# Что требуется:
1 - Какую черту из перечисленных артистических стереотипов текст о Гилельсе называет свойственной ему в высокой степени?
2 - Подхватите текст о Гилельсе и напишите продолжение после его последней фразы.

# Исходный текст:
---*---
И поэтому, смотря сегодня видеозаписи его концертов, которые внешне так не похожи на пышные «триумфы» (если не вслушиваться) многих звезд с заранее отрежиссированным дождем из букетов, надо помнить: цветы Гилельсу дарили незнакомые ему люди.
Все эти особенности свидетельствует об очень редком характере: сильном, цельном и сложном. Сложном в том смысле, что к Гилельсу были неприменимы стереотипы, которыми люди привыкли пользоваться в общении с артистами. Эти стереотипы можно вкратце представить так: общительность и блеск остроумия; широкий круг знакомых и приятелей; любовь к богемному времяпровождению; чувствительность к комплиментам. За последнее музыкантов нельзя осуждать: ведь для них нет иного выражения результата их огромного труда, нежели оценка окружающих.
Но насколько эта «типовая» характеристика далека от Гилельса! Только остроумие (из перечисленного набора стереотипов) было в высокой степени свойственно ему; но он им радовал лишь немногих близких, которым доверял. Для остальных вместо общительности была максимальная закрытость; у него часто видели суровое лицо и взгляд из-под решительного излома бровей; взамен обычного для артиста многолюдного окружения существовал узкий круг немногих истинных друзей, которых он выбирал абсолютно невзирая на их статус. Нелюбовь к богемности в ее обычных проявлениях, непримиримость к подхалимажу и лести – все это делало общение с ним затруднительным для тех, кто искал простой и ясной артистической «типичности».
Но почему великий человек должен быть типичным? Он просто не может им быть. Он потому и Гилельс, что не такой, как все; потому-то на его – единственного и неповторимого Гилельса – концерты так ломились слушатели, что ему часто приходилось одну и ту же программу играть два раза подряд, и все равно на них попадала крохотная часть жаждущих. Одинаково огромные очереди за билетами выстраивались и в привыкших к очередям Москве и Ленинграде, и в не знающих иных очередей Нью-Йорке и Лондоне все потому же: Гилельс один.
Логично ли было требовать от него, чтобы, оставаясь неповторимым в искусстве, он в остальном был бы «как все»? Так не бывает.
---*---
# Фрагмент источника:
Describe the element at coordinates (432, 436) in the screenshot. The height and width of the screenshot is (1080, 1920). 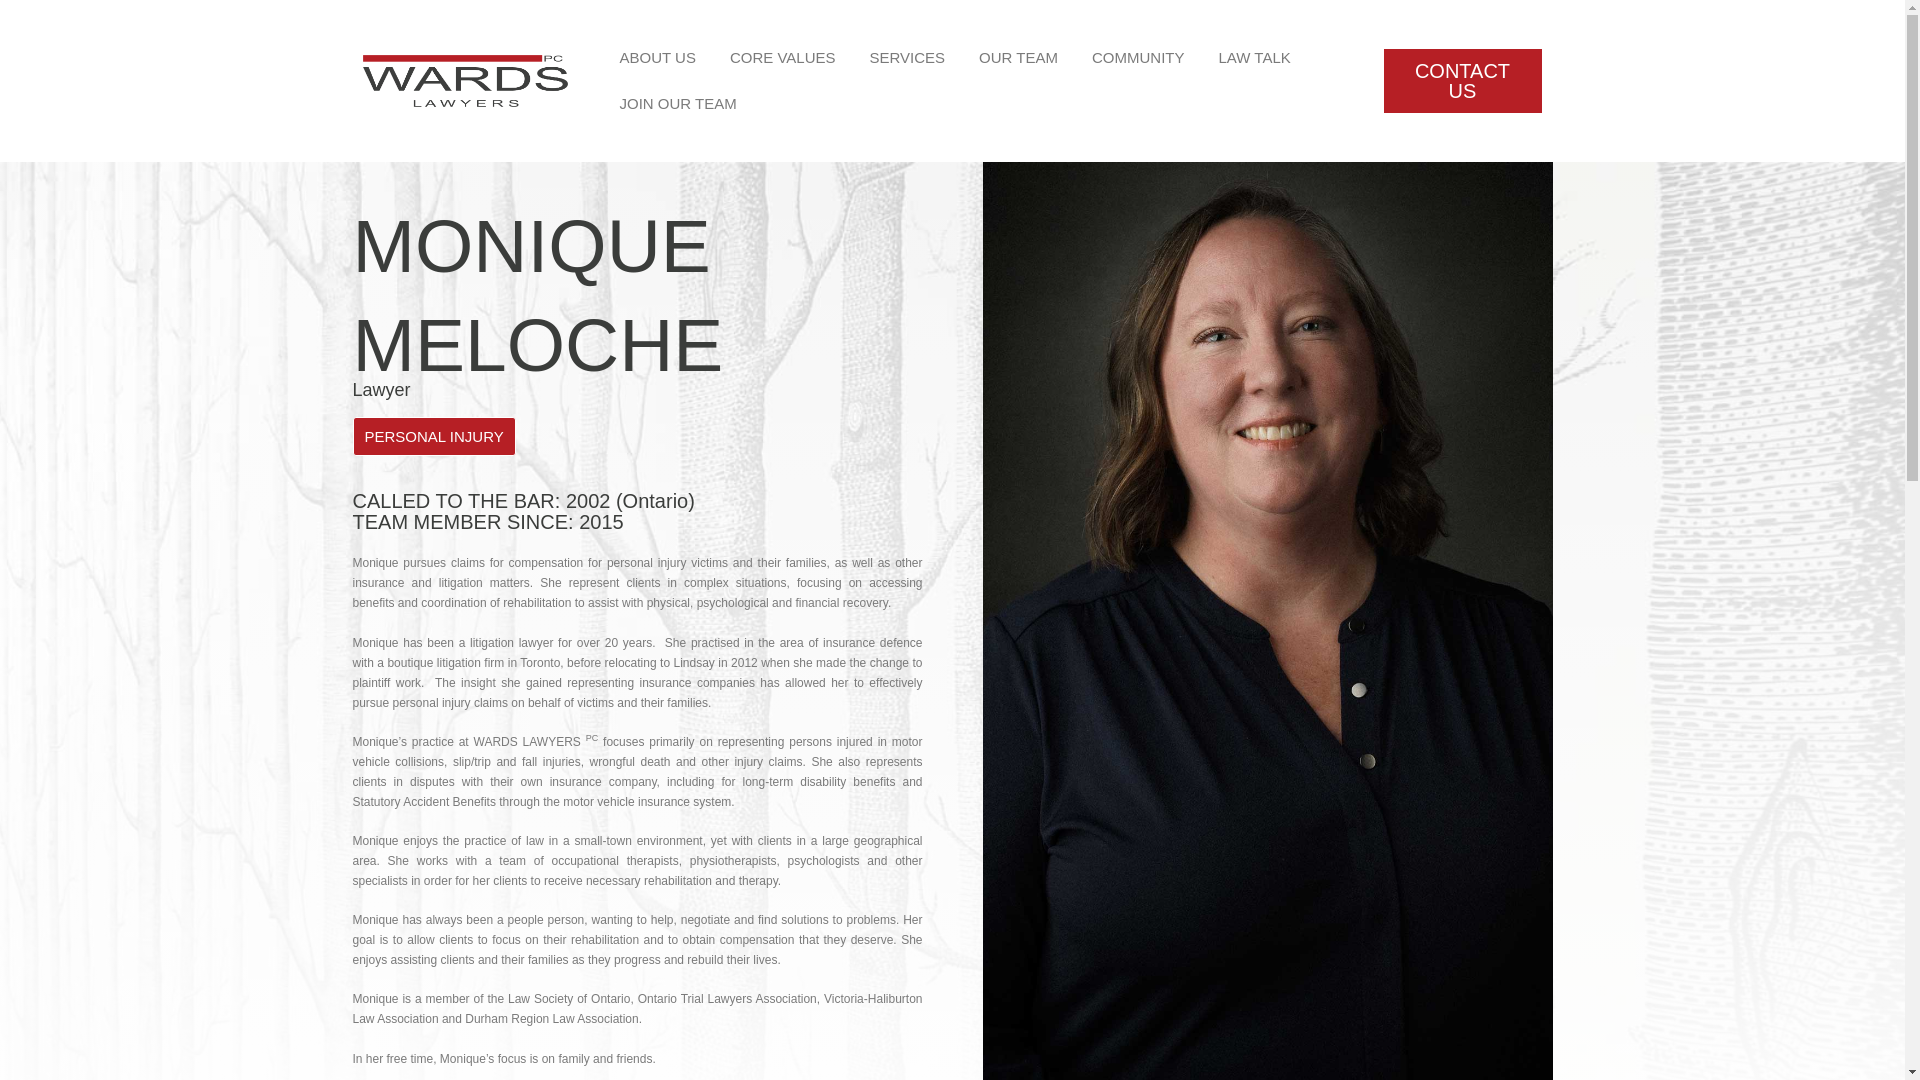
I see `PERSONAL INJURY` at that location.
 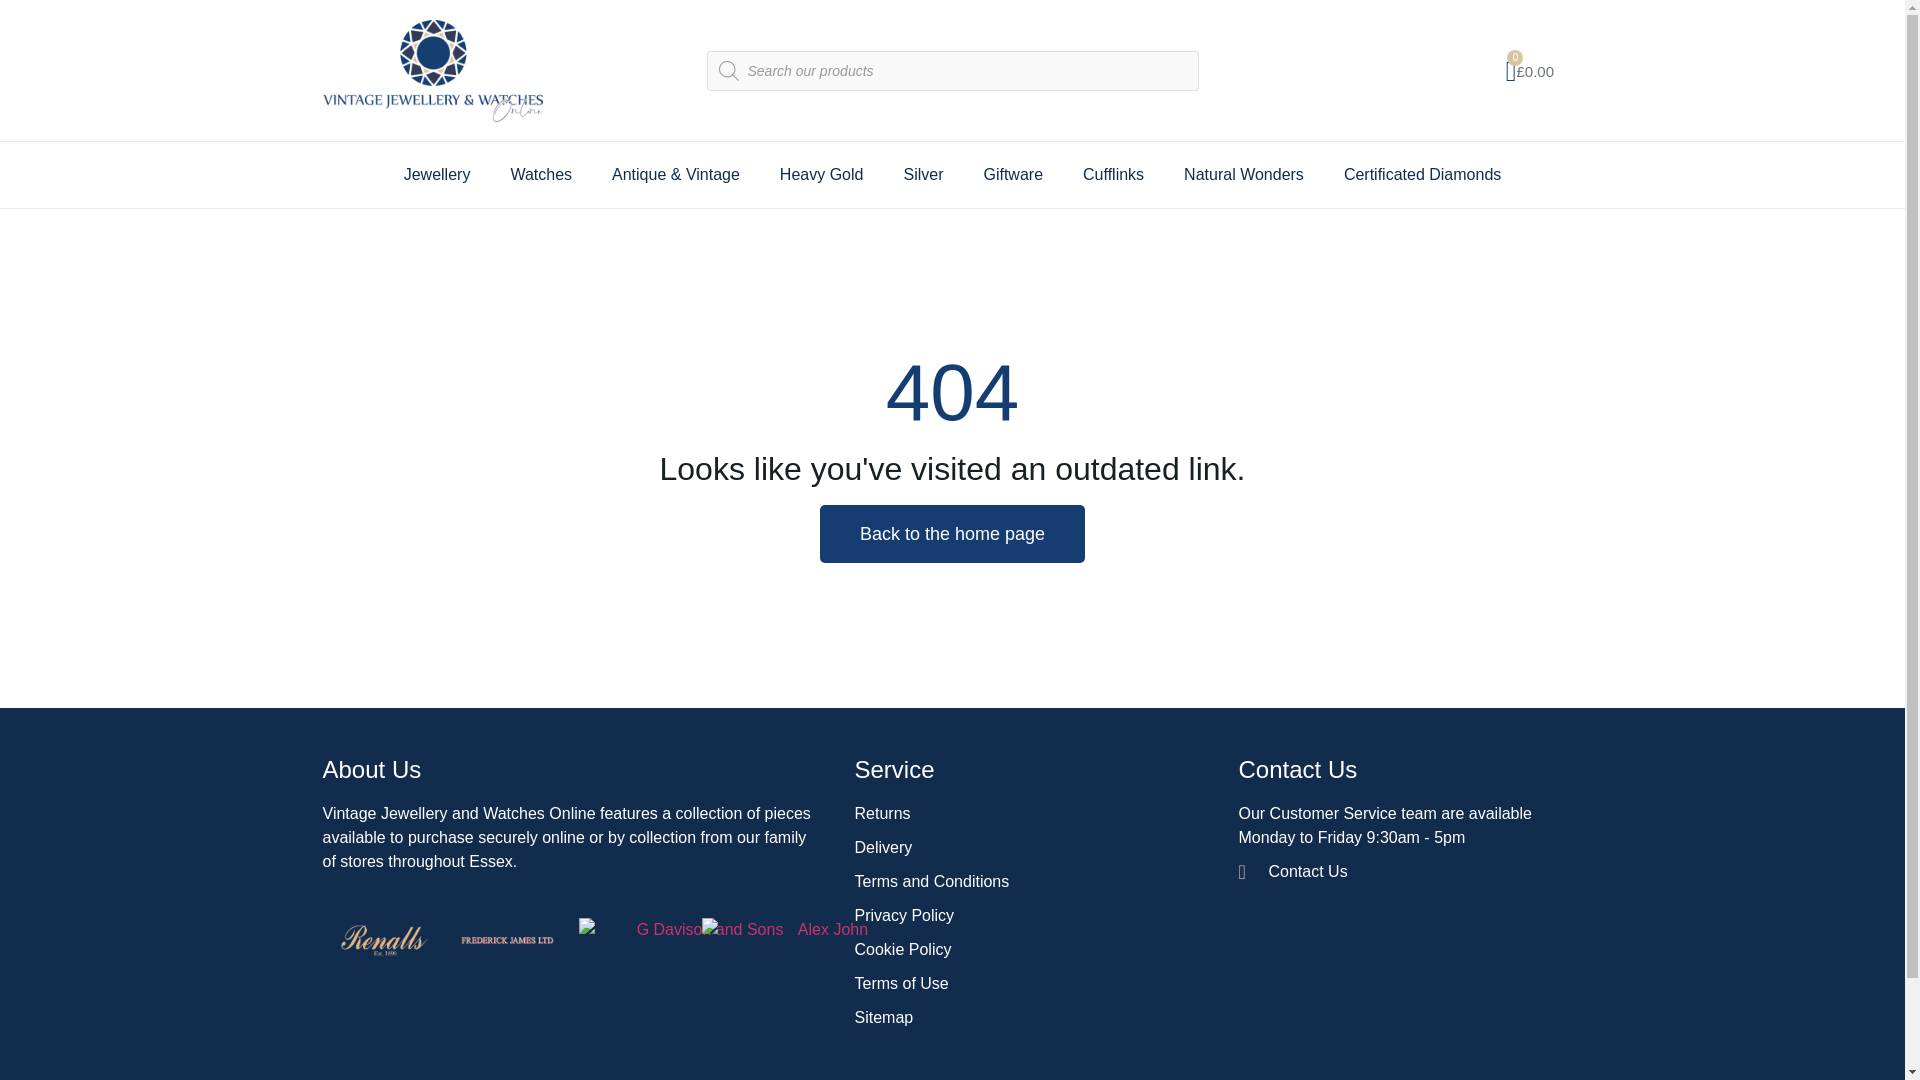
---*---
# Решённые задачи:
1 - Остроумие.

2 -
Существует замечательная фотография: на первомайской демонстрации конца 1930-х гг. запечатлены стоящие в одной шеренге юные Эмиль Гилельс, Яков Флиер, Яков Зак, Роза Тамаркина, Елизавета Гилельс и Борис Гольдштейн134. Все – лауреаты международных конкурсов, с приколотыми к лацканам орденами, знаменитости. Они находятся в ликующей первомайской толпе, улыбаются и… все не разделяют восторга толпы, все немного «в себе» – эти молодые ребята уже большие артисты со сложным внутренним миром.
Но Гилельс выделяется даже среди них, он, сцепившийся с другими за руки, совершенно одинок. Улыбка его едва намечена, глаза грустные, он погружен в себя. И стоит он, самый титулованный из всех, застенчиво, сбоку. Одиночество в толпе – родовое свойство большого художника и мыслителя.
Его подозревали в том, что он не любил людей, – отсюда, полагали, такая отгороженность от всех. Так думать мог только тот, кто либо никогда не слышал Гилельса, либо ничего не понимал в искусстве. Никогда не мог бы человек, не любящий людей, высокомерный, так гениально играть: воспринимать, интерпретировать и изумительно передавать музыку, то есть эмоциональный сгусток, отражающий сокровенный внутренний мир человека.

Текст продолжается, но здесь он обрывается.